On Tue, Dec 15, 2020 at 10:15:29AM +0800, Tony W Wang-oc wrote:
> 
> On 15/12/2020 04:41, Eric Biggers wrote:
> > On Mon, Dec 14, 2020 at 10:28:19AM +0800, Tony W Wang-oc wrote:
> >> On 12/12/2020 01:43, Eric Biggers wrote:
> >>> On Fri, Dec 11, 2020 at 07:29:04PM +0800, Tony W Wang-oc wrote:
> >>>> The driver crc32c-intel match CPUs supporting X86_FEATURE_XMM4_2.
> >>>> On platforms with Zhaoxin CPUs supporting this X86 feature, When
> >>>> crc32c-intel and crc32c-generic are both registered, system will
> >>>> use crc32c-intel because its .cra_priority is greater than
> >>>> crc32c-generic.
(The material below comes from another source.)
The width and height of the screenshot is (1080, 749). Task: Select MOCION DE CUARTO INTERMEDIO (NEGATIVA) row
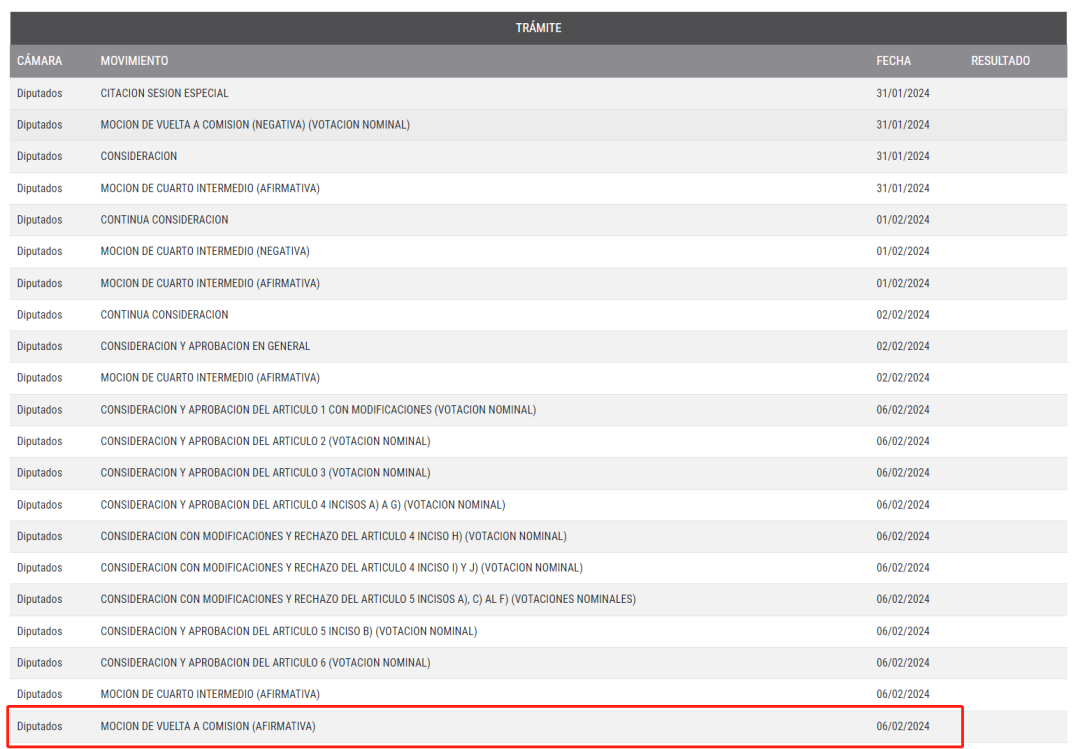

This case expect to use crc32c-generic driver for
> >>>> some Zhaoxin CPUs to get performance gain, So remove these Zhaoxin
> >>>> CPUs support from crc32c-intel.
> >>>>
> >>>> Signed-off-by: Tony W Wang-oc <tonywwang...@zhaoxin.com>
> >>>
> >>> Does this mean that the performance of the crc32c instruction on those 
> >>> CPUs is
> >>> actually slower than a regular C implementation?  That's very weird.
> >>>
> >>
> >> From the lmbench3 Create and Delete file test on those chips, I think yes.
> >>
> > 
> > Did you try measuring the performance of the hashing itself, and not some
> > higher-level filesystem operations?
> > 
> 
> Yes. Was testing on these Zhaoxin CPUs, the result is that with the same
> input value the generic C implementation takes fewer time than the
> crc32c instruction implementation.
> 

And that is really "working as intended"?  Why do these CPUs even declare that
they support the crc32c instruction, when it is so slow?

Are there any other instruction sets (AES-NI, PCLMUL, SSE, SSE2, AVX, etc.) that
these CPUs similarly declare support for but they are uselessly slow?